I thought about Claire at the store. I thought about the gas station. I thought about the thoughtless comments before it had all begun, and the spark of interest in their eyes when they'd first heard someone suggest The Queers were part of This Whole Thing.
"Are you really trying," I said through halting breath, "to make me feel like my anger at these assholes for being bigots is the same thing as their hating me because they're bigots?"
"Bigots this, bigots that," Jonbal exclaimed, drifting between bodies as a flickering ghost, here one moment, there the next, patting a cheek or clasping a shoulder, "c'mon, Mike, you can't just label all of Red America this way! Have an open mind, for God's sake!"
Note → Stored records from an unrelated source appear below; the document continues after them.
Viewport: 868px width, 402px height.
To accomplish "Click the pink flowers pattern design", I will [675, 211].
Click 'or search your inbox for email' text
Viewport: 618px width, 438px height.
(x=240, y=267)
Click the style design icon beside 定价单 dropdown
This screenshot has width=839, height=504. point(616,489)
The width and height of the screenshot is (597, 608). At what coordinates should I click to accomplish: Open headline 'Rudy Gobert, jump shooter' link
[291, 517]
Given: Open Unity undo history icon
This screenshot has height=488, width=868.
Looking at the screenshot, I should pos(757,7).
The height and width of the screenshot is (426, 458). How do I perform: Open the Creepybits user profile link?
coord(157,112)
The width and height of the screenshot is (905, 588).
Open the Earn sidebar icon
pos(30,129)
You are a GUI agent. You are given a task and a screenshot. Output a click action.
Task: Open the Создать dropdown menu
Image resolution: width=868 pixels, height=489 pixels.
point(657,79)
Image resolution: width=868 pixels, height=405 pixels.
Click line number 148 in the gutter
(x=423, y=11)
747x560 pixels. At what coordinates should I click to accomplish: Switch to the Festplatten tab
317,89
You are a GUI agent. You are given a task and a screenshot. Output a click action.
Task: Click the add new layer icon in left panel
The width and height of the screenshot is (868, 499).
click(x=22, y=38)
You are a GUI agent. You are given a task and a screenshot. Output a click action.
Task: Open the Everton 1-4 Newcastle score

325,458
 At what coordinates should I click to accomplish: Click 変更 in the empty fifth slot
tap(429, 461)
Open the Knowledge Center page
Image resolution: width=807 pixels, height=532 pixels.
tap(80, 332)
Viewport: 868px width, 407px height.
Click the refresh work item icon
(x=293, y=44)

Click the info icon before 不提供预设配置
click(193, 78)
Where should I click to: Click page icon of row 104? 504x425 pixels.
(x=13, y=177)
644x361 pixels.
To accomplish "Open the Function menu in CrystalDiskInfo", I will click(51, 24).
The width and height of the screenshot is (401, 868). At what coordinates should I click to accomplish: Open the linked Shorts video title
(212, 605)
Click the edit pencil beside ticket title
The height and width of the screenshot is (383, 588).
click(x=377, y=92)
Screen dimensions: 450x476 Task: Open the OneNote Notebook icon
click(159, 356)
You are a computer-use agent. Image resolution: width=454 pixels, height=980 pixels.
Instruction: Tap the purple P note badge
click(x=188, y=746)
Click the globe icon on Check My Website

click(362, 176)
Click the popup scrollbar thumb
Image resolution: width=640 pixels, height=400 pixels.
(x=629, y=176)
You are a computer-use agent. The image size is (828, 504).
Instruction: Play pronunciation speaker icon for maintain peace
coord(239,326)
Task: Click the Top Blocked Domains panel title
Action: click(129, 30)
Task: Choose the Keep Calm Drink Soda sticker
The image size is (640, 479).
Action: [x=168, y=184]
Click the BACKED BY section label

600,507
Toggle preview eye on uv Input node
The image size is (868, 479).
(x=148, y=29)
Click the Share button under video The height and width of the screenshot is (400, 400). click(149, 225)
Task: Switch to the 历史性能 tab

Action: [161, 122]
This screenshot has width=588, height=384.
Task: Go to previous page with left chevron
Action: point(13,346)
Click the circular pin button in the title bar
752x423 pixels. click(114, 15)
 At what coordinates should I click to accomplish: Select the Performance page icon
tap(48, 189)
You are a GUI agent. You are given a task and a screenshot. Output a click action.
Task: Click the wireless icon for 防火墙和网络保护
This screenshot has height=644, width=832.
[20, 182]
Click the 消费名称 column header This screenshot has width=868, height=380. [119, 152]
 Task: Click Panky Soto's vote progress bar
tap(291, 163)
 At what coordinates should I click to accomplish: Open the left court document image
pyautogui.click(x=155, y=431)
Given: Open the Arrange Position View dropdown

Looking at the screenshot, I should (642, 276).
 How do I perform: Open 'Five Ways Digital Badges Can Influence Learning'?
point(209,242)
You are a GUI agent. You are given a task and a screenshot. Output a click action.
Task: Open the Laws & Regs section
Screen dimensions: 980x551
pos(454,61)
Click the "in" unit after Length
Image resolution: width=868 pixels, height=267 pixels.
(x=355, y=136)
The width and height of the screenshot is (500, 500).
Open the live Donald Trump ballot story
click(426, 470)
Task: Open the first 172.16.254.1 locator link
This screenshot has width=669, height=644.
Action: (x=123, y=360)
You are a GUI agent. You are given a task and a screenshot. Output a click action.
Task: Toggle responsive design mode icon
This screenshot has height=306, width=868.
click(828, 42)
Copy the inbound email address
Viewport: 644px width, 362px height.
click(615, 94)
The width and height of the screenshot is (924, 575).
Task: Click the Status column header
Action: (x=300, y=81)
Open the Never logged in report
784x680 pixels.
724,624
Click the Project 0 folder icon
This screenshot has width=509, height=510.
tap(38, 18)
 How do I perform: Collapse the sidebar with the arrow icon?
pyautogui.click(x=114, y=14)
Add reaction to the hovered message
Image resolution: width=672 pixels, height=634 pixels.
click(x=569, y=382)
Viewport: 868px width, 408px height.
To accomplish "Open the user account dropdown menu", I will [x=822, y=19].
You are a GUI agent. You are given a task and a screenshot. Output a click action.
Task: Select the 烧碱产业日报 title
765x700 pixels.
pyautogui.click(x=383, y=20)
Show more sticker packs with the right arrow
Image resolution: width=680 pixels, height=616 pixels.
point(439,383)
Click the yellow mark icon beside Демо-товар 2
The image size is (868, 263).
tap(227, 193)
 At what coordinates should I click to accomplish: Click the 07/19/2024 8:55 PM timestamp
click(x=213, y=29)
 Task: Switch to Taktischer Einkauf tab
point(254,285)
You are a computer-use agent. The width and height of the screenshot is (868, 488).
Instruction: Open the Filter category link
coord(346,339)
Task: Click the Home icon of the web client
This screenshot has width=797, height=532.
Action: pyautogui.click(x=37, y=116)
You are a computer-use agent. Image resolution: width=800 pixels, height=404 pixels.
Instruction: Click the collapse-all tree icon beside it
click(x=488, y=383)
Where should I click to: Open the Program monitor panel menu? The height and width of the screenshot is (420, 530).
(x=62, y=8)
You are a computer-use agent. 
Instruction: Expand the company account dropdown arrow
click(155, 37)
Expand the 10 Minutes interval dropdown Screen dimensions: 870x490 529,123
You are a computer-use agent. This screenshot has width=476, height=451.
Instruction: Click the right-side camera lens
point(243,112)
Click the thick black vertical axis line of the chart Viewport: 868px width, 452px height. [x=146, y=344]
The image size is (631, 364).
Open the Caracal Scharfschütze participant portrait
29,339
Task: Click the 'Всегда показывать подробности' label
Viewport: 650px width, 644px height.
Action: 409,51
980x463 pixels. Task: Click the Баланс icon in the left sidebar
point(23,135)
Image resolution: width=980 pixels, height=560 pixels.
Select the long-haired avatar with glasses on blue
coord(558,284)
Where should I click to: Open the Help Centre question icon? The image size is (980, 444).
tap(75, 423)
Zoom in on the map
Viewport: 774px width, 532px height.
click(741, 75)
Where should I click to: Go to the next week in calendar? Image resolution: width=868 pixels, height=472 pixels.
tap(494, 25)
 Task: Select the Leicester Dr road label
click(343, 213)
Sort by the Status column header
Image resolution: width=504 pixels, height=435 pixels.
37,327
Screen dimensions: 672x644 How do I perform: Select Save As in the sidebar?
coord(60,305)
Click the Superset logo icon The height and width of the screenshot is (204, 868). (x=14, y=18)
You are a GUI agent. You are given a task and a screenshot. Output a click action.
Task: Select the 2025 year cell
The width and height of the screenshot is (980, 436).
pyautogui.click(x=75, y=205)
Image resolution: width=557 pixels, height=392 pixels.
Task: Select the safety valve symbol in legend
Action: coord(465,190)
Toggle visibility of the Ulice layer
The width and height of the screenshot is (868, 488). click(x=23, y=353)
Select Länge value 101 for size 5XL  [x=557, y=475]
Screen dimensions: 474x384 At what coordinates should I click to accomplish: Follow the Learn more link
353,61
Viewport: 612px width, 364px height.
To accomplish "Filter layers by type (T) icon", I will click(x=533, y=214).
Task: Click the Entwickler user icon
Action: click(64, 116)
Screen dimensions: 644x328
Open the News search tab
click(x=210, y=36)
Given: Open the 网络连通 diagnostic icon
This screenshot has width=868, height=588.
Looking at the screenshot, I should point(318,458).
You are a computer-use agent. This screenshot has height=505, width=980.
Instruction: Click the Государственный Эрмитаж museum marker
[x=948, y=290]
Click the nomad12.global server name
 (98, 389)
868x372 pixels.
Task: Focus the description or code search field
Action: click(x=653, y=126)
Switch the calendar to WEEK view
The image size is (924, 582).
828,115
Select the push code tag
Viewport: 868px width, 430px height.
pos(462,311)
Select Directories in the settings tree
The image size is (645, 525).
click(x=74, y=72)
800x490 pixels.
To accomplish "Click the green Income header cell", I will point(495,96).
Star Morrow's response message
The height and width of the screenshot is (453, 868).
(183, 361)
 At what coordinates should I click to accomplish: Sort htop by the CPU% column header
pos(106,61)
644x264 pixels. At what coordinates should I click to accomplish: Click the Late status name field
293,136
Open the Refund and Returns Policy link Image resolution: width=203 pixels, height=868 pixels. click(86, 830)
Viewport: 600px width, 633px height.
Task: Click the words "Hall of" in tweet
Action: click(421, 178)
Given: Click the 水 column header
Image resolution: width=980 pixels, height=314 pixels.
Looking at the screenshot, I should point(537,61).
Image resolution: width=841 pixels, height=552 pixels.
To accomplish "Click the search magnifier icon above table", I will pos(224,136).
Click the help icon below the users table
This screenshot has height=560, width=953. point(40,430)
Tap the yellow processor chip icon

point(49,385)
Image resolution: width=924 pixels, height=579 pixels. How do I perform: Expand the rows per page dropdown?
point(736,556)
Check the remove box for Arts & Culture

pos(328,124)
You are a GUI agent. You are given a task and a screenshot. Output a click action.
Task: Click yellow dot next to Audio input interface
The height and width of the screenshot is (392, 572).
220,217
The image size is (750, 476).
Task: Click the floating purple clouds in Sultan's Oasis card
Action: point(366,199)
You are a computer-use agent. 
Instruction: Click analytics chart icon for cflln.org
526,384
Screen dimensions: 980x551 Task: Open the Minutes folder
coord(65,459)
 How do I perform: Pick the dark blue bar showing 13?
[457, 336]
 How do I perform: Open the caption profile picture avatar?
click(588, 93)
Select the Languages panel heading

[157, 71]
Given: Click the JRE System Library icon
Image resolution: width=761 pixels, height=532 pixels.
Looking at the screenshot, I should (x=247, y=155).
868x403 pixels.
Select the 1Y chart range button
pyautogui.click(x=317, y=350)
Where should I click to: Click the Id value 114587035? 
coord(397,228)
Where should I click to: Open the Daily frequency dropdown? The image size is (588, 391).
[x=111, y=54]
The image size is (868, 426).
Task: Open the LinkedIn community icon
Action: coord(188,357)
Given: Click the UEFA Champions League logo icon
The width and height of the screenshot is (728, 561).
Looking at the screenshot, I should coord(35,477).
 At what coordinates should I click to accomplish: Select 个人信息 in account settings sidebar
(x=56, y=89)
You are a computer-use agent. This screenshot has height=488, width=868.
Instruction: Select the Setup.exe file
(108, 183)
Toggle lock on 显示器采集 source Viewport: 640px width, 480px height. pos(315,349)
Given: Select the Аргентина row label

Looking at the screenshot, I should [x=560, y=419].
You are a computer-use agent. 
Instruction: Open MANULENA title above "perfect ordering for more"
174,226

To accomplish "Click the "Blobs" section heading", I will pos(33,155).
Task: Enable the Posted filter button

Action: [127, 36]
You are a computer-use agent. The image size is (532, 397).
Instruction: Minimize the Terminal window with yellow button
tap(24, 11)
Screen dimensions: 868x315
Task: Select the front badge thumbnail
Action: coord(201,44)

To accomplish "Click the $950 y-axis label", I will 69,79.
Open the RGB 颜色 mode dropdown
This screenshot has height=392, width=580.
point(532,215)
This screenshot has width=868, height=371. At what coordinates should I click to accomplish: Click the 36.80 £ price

I didn't answer at first. All my strength was focused on keeping my arms up and holding my knives, as if that would matter if a dozen people decided to start beating me up all at once. Eventually I turned my head slightly - there, on the ground, Claire from the store was standing up, clutching her bleeding head in her hands, and looking around confused and increasingly horrified, muttering, 'What's going on? What is this? Where did the sun go?'
I had known Claire as a blandly apolitical woman. She'd never shown any particular reaction when I occasionally made mention of 'my boyfriend' to her. But she'd had some concerns, that she'd occasionally voiced, a bit hesitant, about 'those protests' and 'this gender stuff' and one day she'd heard someone say that she was right to have these concerns. She'd felt that special hit of dopamine some people get the first time they're told, 'it's okay, you don't have to just unquestionably accept that your son is a girl, nobody reasonable would. And when you think about it, maybe Timmy is confused about liking boys too, it's all this gender ideology stuff floating around in the air.', It turned out her fears were valid, and that felt good, and that felt right, so she sat down to listen some more about how right she was to be worried, and by the time the gorgon had been growing out of her head and was whispering suggestion to her, she'd been feeding it for a while.
"...I am 'Red America,'" I said, turning back to the crowd and the figure moving within it, the human wall edging forward inch by inch as anger overwhelmed fear. "I live here. You're the one pushing me out."
"But you don't have to be pushed out, Mike, son," Jonbal said, grinning.
I blinked, staring up as his shape became more coherent, his hands flickering into a solid three-color cartoon hand with a big cartoon cigar in it, of which he took a puff that sounded like static and smelt like burnt copper wire.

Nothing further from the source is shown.